Department of Rheumatology & Clinical Immunology, University Medical Center Utrecht and Utrecht University, Heidelberglaan 100, 3584 CX, Utrecht, The Netherlands.
Center for Translational Immunology, University Medical Center Utrecht and Utrecht University, Utrecht, The Netherlands.
J Clin Immunol. 2021 Feb;41(2):362-373. doi: 10.1007/s10875-020-00908-1. Epub 2020 Nov 15.
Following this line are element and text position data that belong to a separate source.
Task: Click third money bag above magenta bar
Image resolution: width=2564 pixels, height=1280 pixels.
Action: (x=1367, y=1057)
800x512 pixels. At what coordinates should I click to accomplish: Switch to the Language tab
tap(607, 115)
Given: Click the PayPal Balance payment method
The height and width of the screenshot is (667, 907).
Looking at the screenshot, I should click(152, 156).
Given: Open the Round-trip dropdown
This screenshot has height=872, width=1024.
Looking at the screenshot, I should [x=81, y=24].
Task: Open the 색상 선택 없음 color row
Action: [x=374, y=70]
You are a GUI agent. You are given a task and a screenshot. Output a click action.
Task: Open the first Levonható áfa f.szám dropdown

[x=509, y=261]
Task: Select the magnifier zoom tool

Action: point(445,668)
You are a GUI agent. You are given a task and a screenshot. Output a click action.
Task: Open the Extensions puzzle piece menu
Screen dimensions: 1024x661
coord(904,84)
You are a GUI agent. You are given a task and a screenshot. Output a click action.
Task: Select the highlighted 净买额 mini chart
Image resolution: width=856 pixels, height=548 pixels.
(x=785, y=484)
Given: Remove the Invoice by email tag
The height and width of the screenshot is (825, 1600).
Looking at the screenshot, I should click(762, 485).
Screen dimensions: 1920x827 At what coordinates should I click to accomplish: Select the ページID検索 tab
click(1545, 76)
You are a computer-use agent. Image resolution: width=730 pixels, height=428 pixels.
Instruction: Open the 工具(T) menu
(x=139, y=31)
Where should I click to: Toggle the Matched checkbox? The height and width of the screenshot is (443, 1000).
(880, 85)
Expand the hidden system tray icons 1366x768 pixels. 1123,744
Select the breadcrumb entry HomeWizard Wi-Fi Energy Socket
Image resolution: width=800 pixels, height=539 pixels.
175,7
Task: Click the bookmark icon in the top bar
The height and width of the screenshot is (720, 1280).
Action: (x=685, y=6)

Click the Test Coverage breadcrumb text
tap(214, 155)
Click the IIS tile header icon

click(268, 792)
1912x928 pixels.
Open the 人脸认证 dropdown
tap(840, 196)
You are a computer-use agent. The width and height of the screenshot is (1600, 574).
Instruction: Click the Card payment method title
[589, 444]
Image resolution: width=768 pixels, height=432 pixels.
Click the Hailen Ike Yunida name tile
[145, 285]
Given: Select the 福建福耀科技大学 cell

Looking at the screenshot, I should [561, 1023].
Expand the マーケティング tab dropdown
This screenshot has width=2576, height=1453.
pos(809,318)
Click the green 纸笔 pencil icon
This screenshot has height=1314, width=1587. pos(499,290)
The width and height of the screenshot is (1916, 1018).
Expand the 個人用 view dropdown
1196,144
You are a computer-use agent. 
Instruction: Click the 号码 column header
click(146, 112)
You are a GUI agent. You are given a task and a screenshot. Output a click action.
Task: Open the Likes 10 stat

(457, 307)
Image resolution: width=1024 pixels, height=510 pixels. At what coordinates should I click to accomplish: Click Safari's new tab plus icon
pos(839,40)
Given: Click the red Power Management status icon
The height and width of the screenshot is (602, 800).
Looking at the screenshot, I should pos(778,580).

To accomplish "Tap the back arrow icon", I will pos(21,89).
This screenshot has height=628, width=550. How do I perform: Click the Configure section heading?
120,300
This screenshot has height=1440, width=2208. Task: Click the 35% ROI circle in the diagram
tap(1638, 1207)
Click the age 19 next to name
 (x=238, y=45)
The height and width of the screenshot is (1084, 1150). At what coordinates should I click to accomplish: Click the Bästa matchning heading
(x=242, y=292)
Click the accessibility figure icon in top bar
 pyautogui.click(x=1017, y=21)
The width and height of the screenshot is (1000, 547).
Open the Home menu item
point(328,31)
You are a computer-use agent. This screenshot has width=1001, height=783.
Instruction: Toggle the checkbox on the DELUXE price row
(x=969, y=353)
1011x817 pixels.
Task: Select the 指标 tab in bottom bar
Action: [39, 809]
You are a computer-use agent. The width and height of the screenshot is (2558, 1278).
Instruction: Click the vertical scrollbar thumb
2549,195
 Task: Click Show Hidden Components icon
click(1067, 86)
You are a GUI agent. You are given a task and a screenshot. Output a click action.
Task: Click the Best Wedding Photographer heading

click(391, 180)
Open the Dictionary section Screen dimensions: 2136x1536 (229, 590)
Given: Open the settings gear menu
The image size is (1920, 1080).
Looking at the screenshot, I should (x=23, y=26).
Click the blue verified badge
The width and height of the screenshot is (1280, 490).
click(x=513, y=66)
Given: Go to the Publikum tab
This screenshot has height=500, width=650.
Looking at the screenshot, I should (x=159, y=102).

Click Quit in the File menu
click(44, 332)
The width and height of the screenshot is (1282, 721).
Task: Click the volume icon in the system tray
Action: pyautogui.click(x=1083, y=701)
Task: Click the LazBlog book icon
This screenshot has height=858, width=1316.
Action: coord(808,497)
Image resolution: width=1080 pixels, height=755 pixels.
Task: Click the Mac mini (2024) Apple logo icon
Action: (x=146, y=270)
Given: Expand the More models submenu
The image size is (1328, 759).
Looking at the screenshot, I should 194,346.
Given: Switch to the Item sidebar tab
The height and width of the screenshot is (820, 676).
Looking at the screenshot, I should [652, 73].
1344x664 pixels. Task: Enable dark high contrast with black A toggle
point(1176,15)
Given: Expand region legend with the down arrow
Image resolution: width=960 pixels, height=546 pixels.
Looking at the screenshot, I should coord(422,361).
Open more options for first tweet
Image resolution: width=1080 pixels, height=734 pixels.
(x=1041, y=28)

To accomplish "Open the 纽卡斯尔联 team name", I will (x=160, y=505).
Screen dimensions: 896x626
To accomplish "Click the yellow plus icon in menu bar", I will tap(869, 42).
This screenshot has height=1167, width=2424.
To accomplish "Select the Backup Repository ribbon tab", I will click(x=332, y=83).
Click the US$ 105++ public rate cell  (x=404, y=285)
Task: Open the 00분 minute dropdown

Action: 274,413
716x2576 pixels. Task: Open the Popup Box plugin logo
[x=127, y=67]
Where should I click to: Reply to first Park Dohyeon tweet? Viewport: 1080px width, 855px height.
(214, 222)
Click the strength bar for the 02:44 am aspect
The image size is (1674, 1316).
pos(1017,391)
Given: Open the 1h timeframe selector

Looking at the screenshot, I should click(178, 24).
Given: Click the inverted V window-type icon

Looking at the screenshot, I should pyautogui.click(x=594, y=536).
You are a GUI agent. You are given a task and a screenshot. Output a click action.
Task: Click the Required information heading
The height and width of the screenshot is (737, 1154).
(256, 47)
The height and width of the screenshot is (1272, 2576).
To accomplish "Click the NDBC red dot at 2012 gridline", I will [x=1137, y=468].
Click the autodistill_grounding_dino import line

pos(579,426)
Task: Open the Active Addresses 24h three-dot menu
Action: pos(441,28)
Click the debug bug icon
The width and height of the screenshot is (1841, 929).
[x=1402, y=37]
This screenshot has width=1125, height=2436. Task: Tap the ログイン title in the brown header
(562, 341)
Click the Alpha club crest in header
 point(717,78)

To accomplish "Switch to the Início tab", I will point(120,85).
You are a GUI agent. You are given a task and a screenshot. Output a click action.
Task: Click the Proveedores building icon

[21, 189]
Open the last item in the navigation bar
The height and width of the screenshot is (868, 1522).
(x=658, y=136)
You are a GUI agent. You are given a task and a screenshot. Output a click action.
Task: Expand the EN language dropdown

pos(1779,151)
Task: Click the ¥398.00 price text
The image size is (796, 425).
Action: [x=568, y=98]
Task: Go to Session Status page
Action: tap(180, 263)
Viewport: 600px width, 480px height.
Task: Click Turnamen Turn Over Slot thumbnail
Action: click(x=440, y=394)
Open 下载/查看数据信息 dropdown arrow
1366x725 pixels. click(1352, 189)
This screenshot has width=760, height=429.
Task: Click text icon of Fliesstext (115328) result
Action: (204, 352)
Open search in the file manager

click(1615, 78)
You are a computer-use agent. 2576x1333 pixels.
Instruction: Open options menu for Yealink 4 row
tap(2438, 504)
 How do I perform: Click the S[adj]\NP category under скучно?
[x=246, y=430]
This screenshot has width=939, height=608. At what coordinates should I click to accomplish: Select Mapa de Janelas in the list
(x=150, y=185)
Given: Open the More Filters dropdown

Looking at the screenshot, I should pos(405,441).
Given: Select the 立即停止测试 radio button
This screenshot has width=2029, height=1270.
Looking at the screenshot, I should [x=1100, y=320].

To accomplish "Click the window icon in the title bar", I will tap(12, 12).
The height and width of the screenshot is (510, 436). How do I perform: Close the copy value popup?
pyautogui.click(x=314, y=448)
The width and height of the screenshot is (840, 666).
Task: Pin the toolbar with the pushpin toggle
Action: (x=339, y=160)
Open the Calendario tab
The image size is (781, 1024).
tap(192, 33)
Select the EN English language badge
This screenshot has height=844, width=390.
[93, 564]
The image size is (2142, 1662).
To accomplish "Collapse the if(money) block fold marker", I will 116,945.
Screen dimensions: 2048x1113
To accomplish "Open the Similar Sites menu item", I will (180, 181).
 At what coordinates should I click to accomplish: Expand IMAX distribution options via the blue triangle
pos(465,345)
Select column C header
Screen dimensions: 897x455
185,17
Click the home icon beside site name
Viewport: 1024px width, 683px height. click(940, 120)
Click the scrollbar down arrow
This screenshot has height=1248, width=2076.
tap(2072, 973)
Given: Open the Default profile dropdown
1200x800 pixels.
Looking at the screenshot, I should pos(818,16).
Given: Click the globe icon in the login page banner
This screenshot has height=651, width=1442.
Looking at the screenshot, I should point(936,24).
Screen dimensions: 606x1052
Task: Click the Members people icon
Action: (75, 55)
Patients with common variable immunodeficiency (CVID) can develop immune dysregulation complications such as autoimmunity, lymphoproliferation, enteritis, and malignancy, which cause significant morbidity and mortality. We aimed to (i) assess the potential of serum proteomics in stratifying patients with immune dysregulation using two independent cohorts and (ii) identify cytokine and chemokine signaling pathways that underlie immune dysregulation in CVID. A panel of 180 markers was measured in two multicenter CVID cohorts using Olink Protein Extension Assay technology. A classification algorithm was trained to distinguish CVID with immune dysregulation (CVIDid, n = 14) from CVID with infections only (CVIDio, n = 16) in the training cohort, and validated on a second testing cohort (CVIDid n = 23, CVIDio n = 24). Differential expression in both cohorts was used to determine relevant signaling pathways. An elastic net classifier using MILR1, LILRB4, IL10, IL12RB1, and CD83 could discriminate between CVIDid and CVIDio patients with a sensitivity of 0.83, specificity of 0.75, and area under the curve of 0.73 in an independent testing cohort. Activated pathways (fold change > 1.5, FDR-adjusted p < 0.05) in CVIDid included Th1 and Th17-associated signaling, as well as IL10 and other immune regulatory markers (LAG3, TNFRSF9, CD83). Targeted serum proteomics provided an accurate and reproducible tool to discriminate between patients with CVIDid and CVIDio. Cytokine profiles provided insight into activation of Th1 and Th17 pathways and indicate a possible role for chronic inflammation and exhaustion in immune dysregulation. These findings serve as a first step towards the development of biomarkers for immune dysregulation in CVID.
患有普通变异性免疫缺陷症 (CVID) 的患者可能会出现免疫失调并发症,如自身免疫、淋巴增生、肠炎和恶性肿瘤,这会导致显著的发病率和死亡率。我们旨在:(i) 使用两个独立的队列评估血清蛋白质组学在分层免疫失调患者中的潜力;(ii) 确定导致 CVID 免疫失调的细胞因子和趋化因子信号通路。使用 Olink Protein Extension Assay 技术在两个多中心 CVID 队列中测量了 180 个标志物。在训练队列中,使用分类算法来区分免疫失调的 CVID(CVIDid,n=14)和仅感染的 CVID(CVIDio,n=16),并在第二个测试队列(CVIDid n=23,CVIDio n=24)上进行验证。两个队列中的差异表达用于确定相关的信号通路。使用 MILR1、LILRB4、IL10、IL12RB1 和 CD83 的弹性网络分类器可以区分 CVIDid 和 CVIDio 患者,在独立测试队列中的敏感性为 0.83,特异性为 0.75,曲线下面积为 0.73。CVIDid 中激活的通路(倍数变化>1.5,经 FDR 调整的 p<0.05)包括 Th1 和 Th17 相关信号通路,以及 IL10 和其他免疫调节标记物(LAG3、TNFRSF9、CD83)。靶向血清蛋白质组学提供了一种准确且可重复的工具,可以区分 CVIDid 和 CVIDio 患者。细胞因子谱提供了 Th1 和 Th17 途径激活的深入了解,并表明慢性炎症和衰竭在免疫失调中可能发挥作用。这些发现是朝着开发 CVID 免疫失调生物标志物迈出的第一步。